Dans cette histoire, les personnages sont éternels, le moine symbolise cet homme qui montre le chemin du bien, le roi et le sorcier représentent le mal et la perversion.
Dans cette histoire, le sorcier fait tout son possible pour que le jeune homme adore le roi alors que le moine fait tout son possible pour que le jeune homme adore le Roi des rois. Le roi lui dit « je te veux pour moi », le moine lui dit « je te veux pour Lui ».
Qui choisir ? Un dilemme pour ce jeune homme qui ne sait plus qui dit vrai et qui a tort.
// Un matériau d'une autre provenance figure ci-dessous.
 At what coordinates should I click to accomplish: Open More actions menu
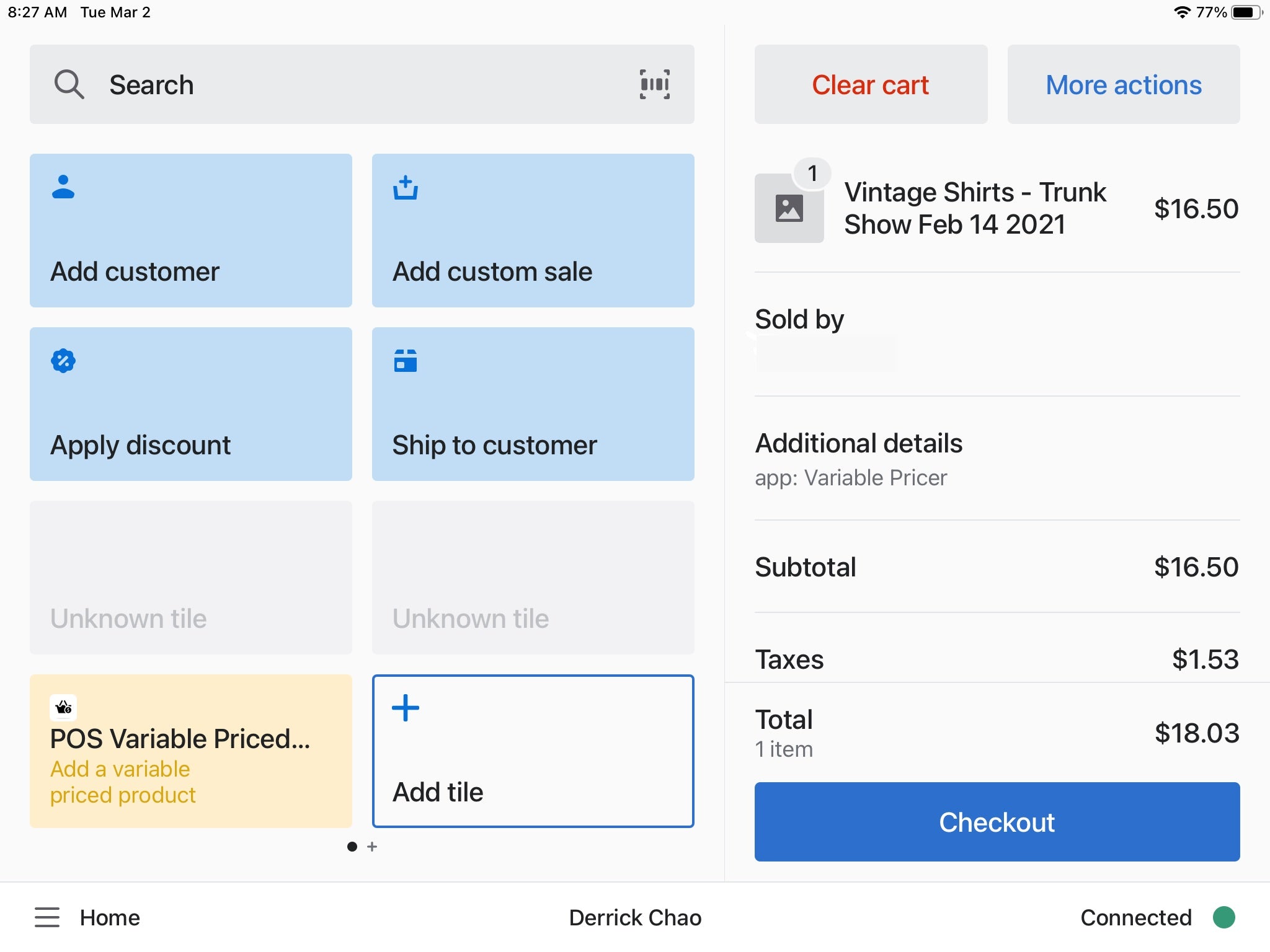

L’histoire de la bête que le jeune va tuer d’un simple coup de pierre est symbolique. Elle lui permet de découvrir la vérité et en même temps, elle symbolise la destinée de ce jeune homme, celle de lutter contre les injustices. Le premier acte du jeune homme fut donc de libérer la route pour que son peuple puisse circuler, il ne réalisait pas que ce geste ne serait que le premier pas vers une libération encore plus grande et encore plus noble de ce peuple. Un acte qui en dit long sur ce que le moine lui avait appris, être altruiste, aimer l’autre, sortir de soi pour aller vers « Lui ».
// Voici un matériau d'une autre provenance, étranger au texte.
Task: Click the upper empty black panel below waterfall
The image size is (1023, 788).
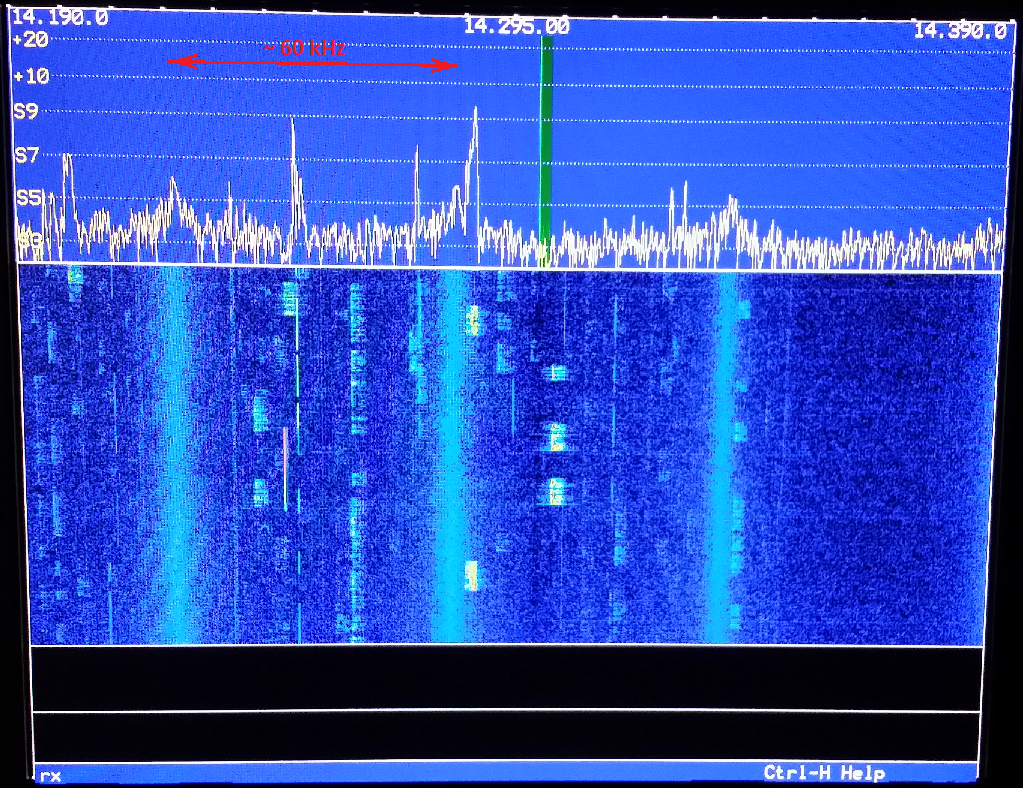Action: (x=507, y=678)
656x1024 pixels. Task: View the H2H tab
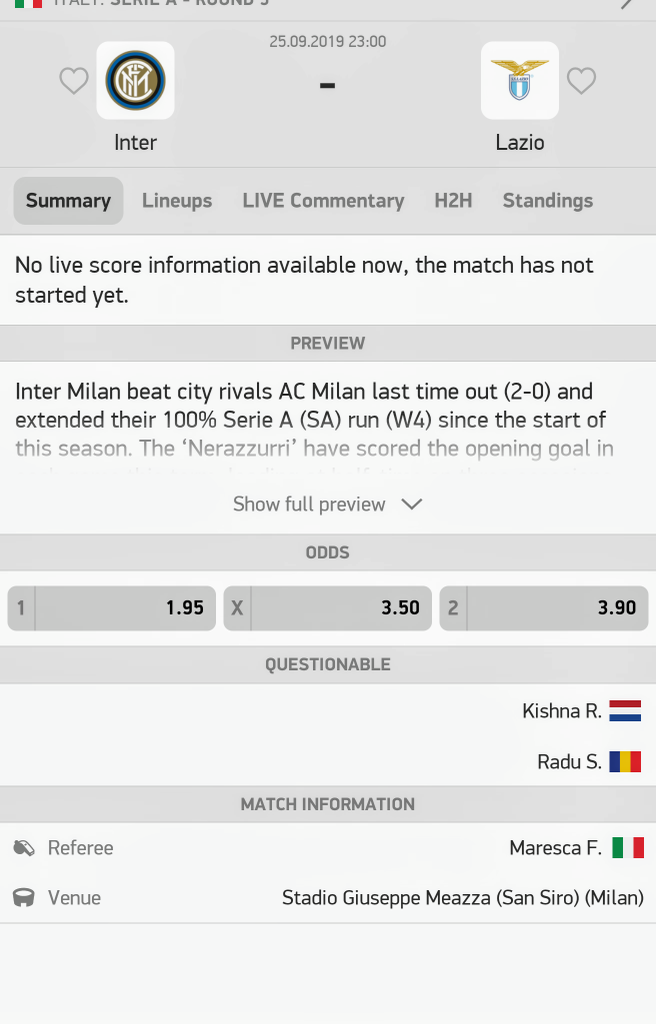453,201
Quand le notable aveugle vient le voir pour qu’il le guérisse et lui propose des cadeaux de la vie ici-bas (de l’argent), le jeune homme refuse et lui propose s’il accepte de croire en Dieu de repartir avec des cadeaux meilleurs. Ce notable aveugle désormais croyant a retrouvé la vue pour observer les choses matérielles de ce monde, mais plus importants, son cœur qui était aveugle à la vérité a retrouvé la foi lui permettant d’observer les choses immatérielles de ce monde et de croire en Dieu. Une foi ancrée qui se manifestera quand il s’agira d’abandonner sans aucun regret la vie ici-bas (et ses richesses) dans des conditions atroces, mais serein, il sait désormais ce qui est vrai et ce qui est faux.
Ainsi, les histoires se succèdent et la destinée de ce jeune homme se réalise.
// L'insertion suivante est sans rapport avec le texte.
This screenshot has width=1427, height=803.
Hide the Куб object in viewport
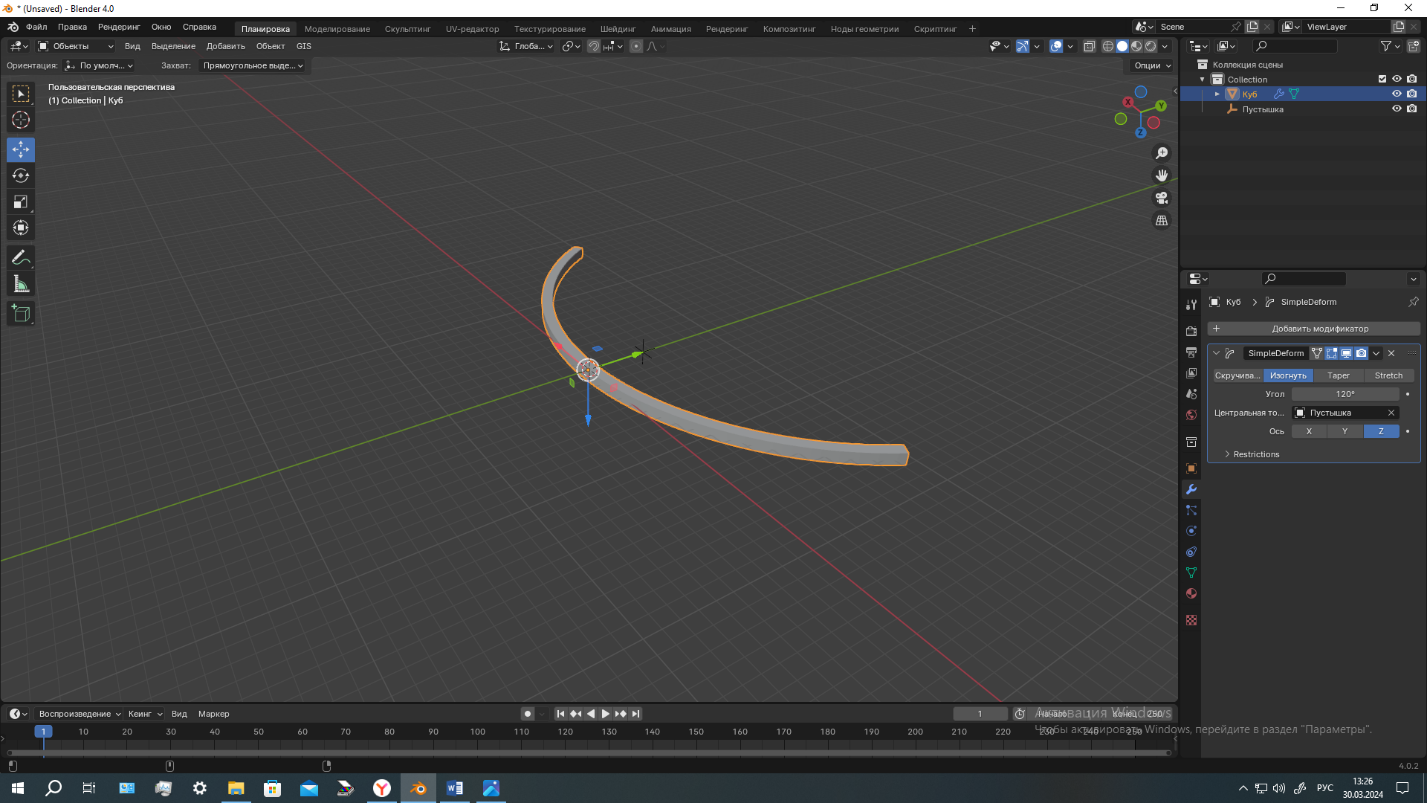click(1397, 94)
Il est parti, sans peur, sans crainte, à la rencontre de son destin, celui de libérer son peuple de la bête qui leur bloquait le chemin de la connaissance de Dieu. Il paiera pour cela le prix fort, le roi croit l’avoir tué et en avoir fini avec lui, il ne se rendait pas compte qu’en assassinant ce jeune homme, il allumait la flamme de la révolte chez tout un peuple, comme si l’histoire se reproduisait …
Mission accomplie pour le jeune intrépide, il a libéré son peuple de la servitude.
Moralité de cette histoire
• On peut tuer les individus, mais on ne peut tuer les principes ni les idéaux.
• Le bien triomphe toujours sur le mal.
• Le bien a besoin d’être confronté au mal.
• Il y a une différence entre porter les valeurs et les incarner et les rendre visibles. En effet, le moine portait des valeurs, mais elles ne servaient qu’à lui, quand il les a transmises au jeune homme, celui-ci les a incarnées et rendues visibles sur la place publique, elles ont alors été bénéfiques et salutaires pour tout un peuple.
Cette histoire n’est pas un conte que le prophète, paix et bénédiction sur lui, a cité pour la distraction, mais c’est une histoire dont chaque acteur fait référence à une personnalité, une situation, un acte qui sont amenés à se perpétuer à travers le temps.
Toute société qui aura en son sein des jeunes prêts à s’engager pour contrer les injustices et défendre les causes justes recevra le soutien divin.
C’est un engagement divin qui est immuable et qui transcende le temps et l’espace.